[Stored records]
=== Begin Enclosure ===

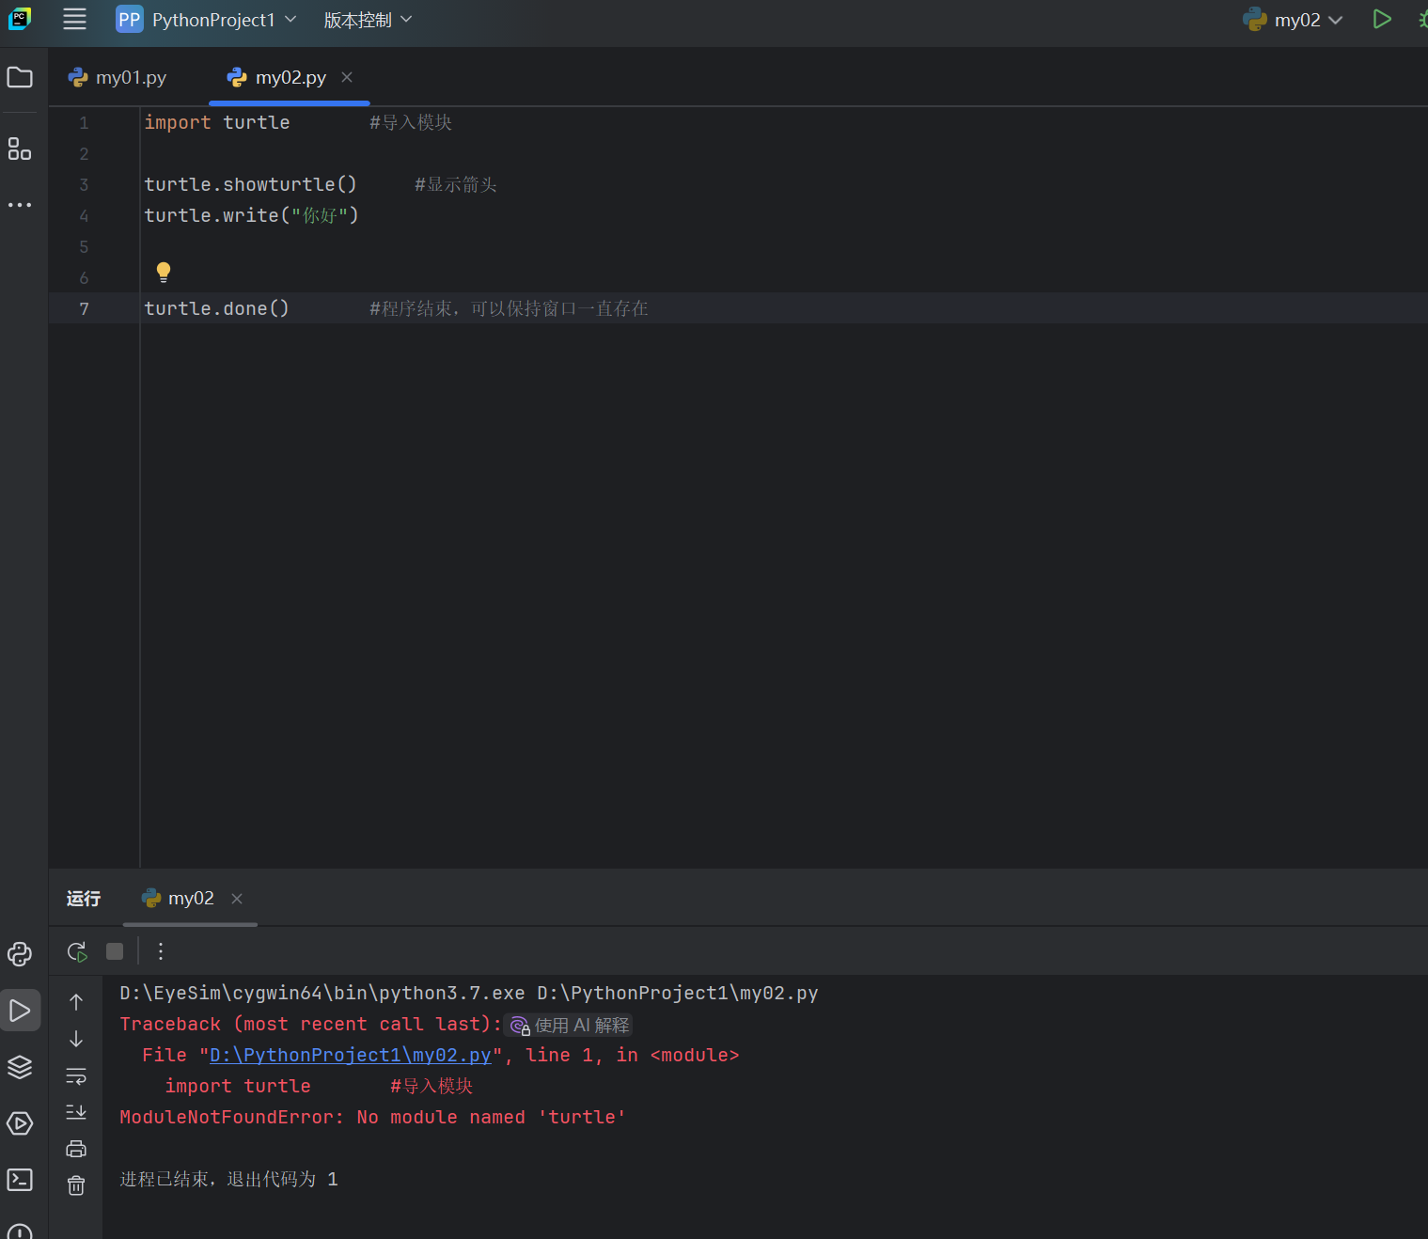The image size is (1428, 1239).
Task: Click the yellow light bulb intention icon
Action: [164, 273]
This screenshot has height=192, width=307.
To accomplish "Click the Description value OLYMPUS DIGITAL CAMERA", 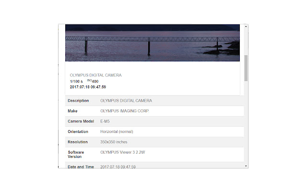I will pos(126,101).
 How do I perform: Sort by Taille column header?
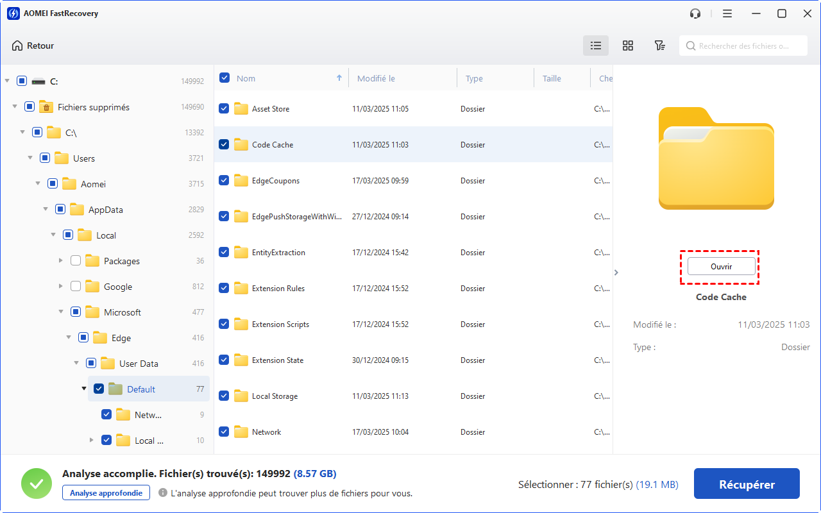click(x=552, y=78)
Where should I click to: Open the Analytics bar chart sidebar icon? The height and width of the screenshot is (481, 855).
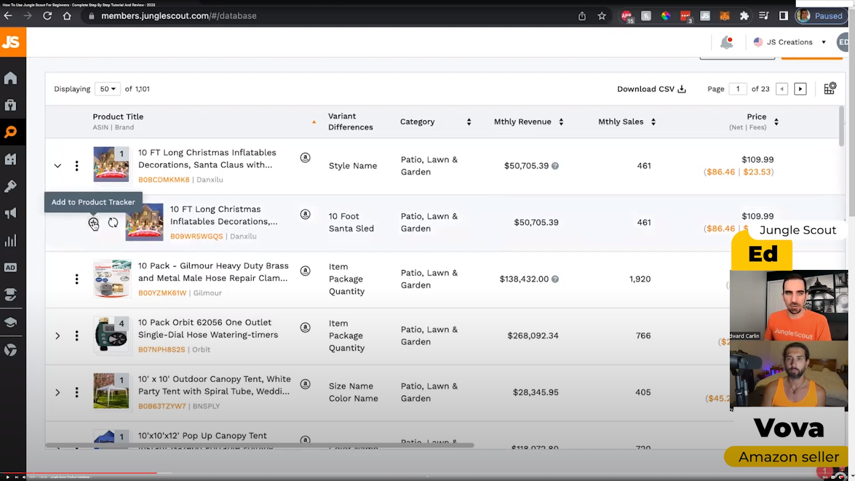11,241
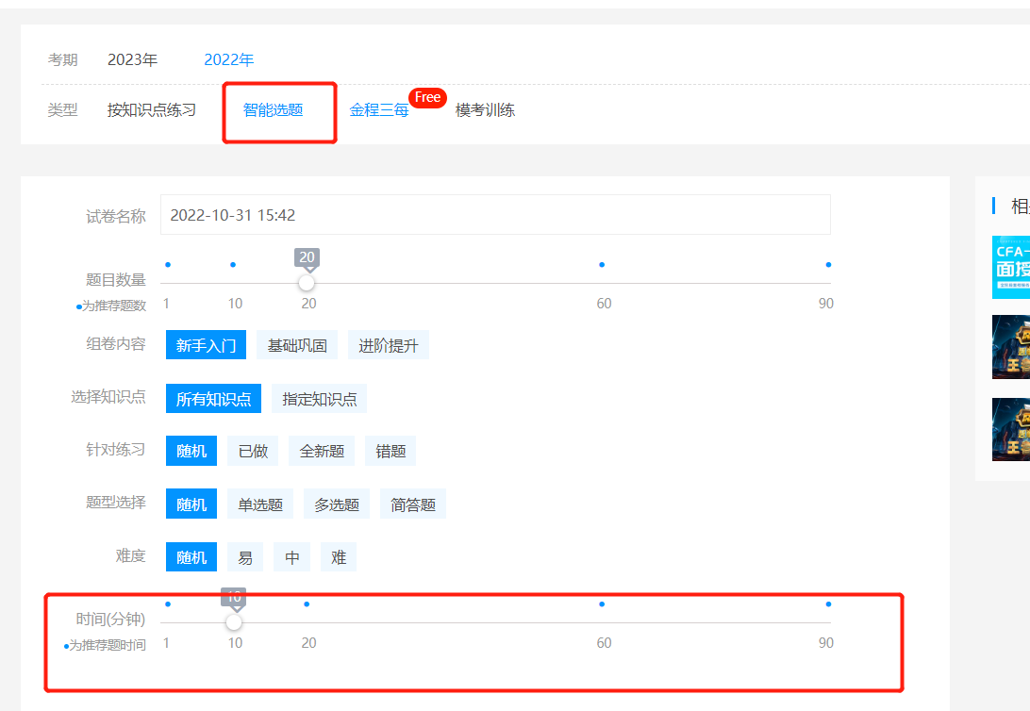Select 指定知识点 option

(x=320, y=399)
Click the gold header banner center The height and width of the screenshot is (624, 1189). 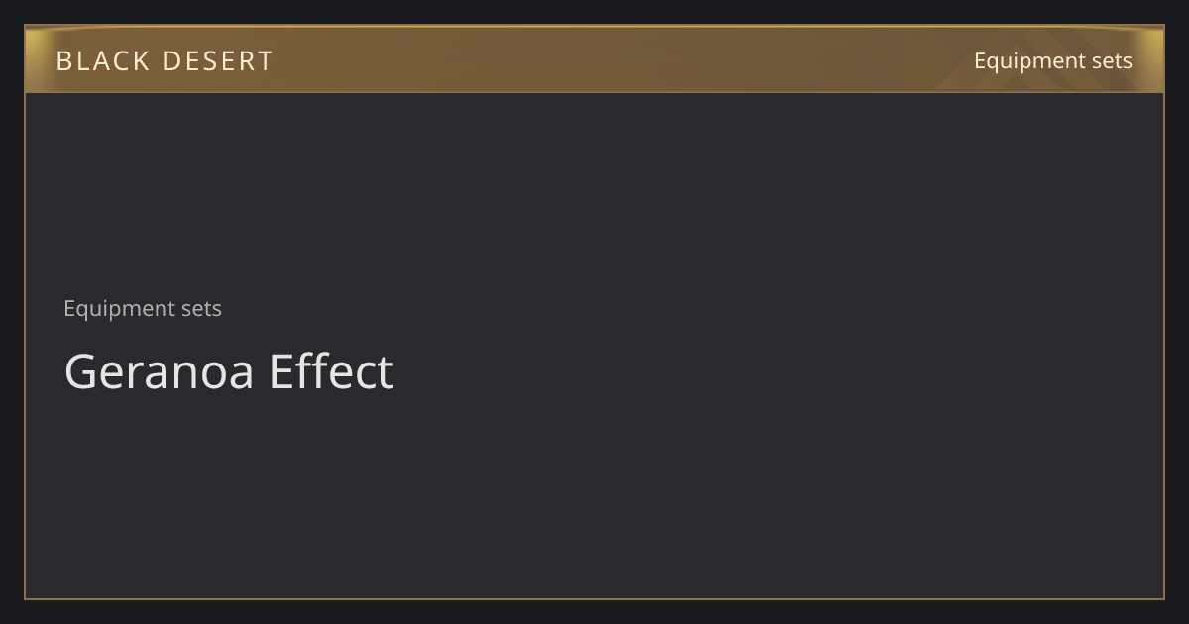(595, 59)
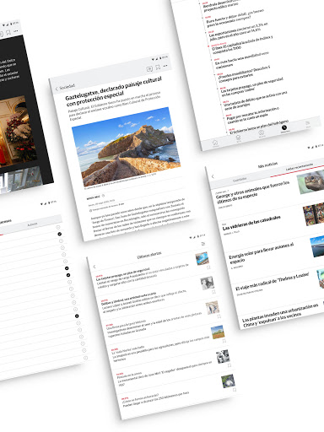Open the Gaztelugatxe article's three-dot menu
The width and height of the screenshot is (324, 432).
tap(165, 66)
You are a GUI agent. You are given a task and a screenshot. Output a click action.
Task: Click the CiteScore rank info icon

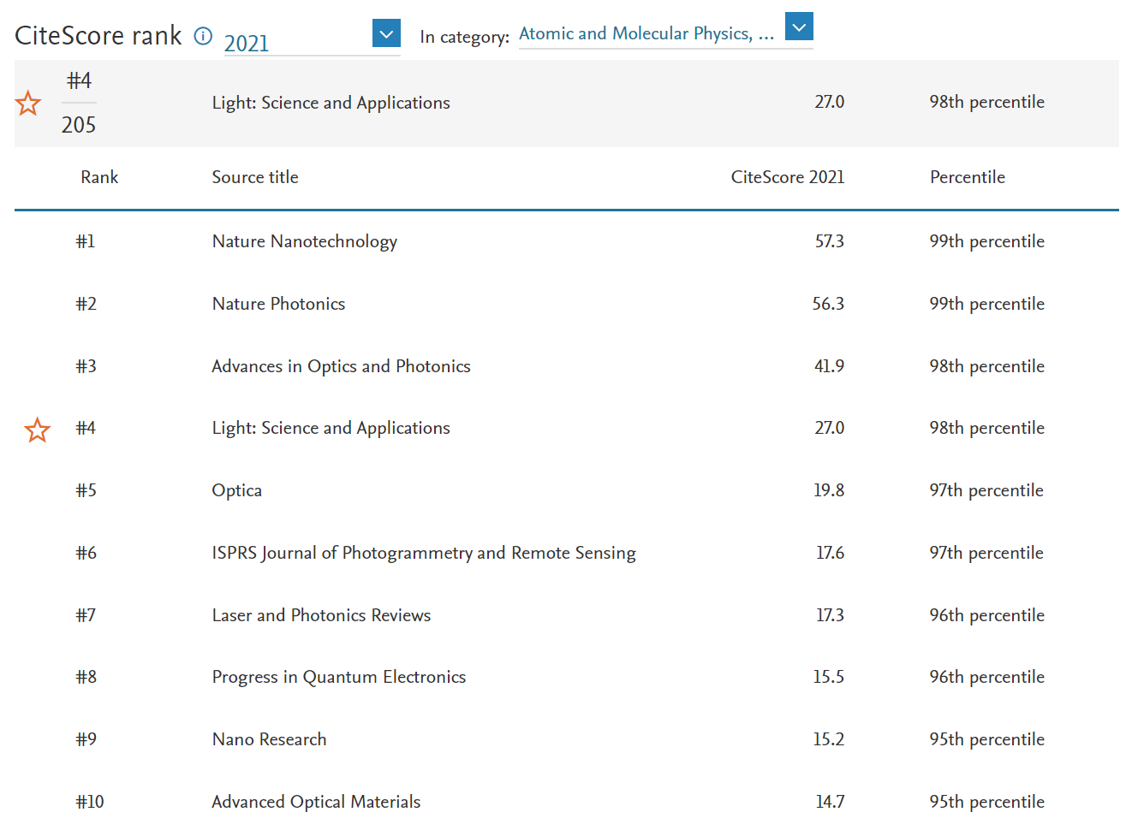click(x=203, y=36)
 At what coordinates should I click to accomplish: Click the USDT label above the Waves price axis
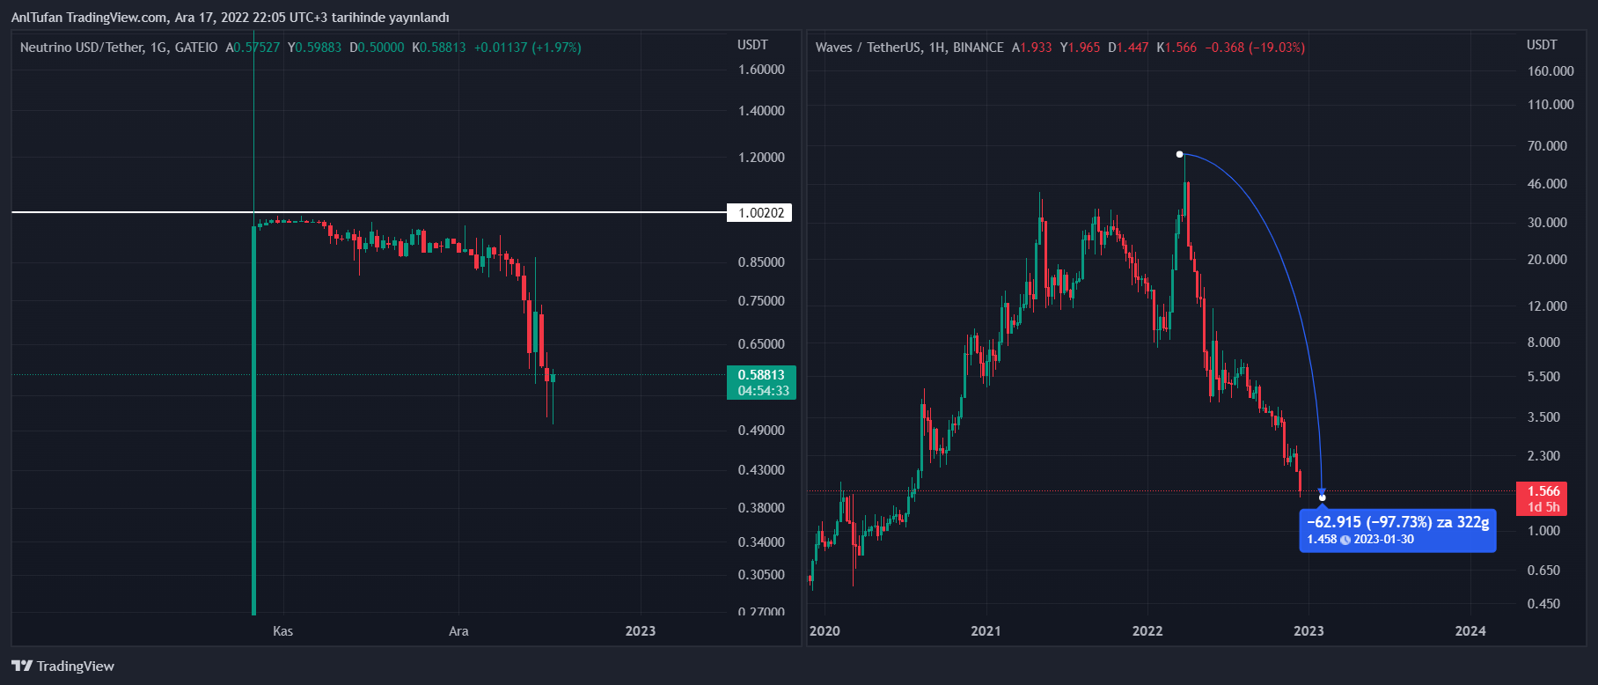pos(1542,45)
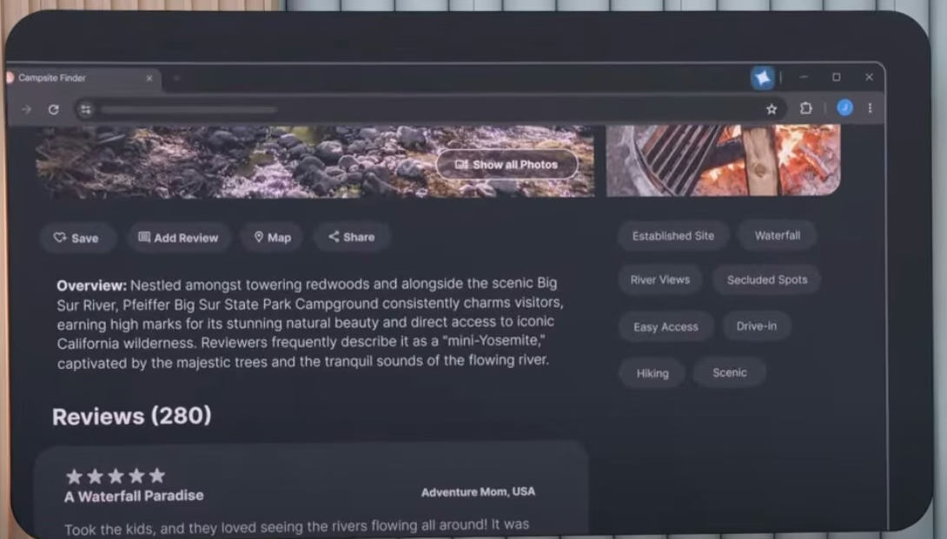The image size is (947, 539).
Task: Click the Show all Photos button
Action: pos(507,164)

=== End Enclosure ===

Please restate word for word the lines above, starting with the line that holds "You are a GUI" and ending with the final line of the records, while leaving out pictures.

▸ Completed exercise
You are a GUI agent. You are given a task and a screenshot. Output a click action.
Task: Click the CiteScore rank info icon

click(x=203, y=36)
 At what coordinates should I click to accomplish: Click the USDT label above the Waves price axis
pos(1542,45)
The image size is (947, 539).
Task: Click the Show all Photos button
Action: pos(507,164)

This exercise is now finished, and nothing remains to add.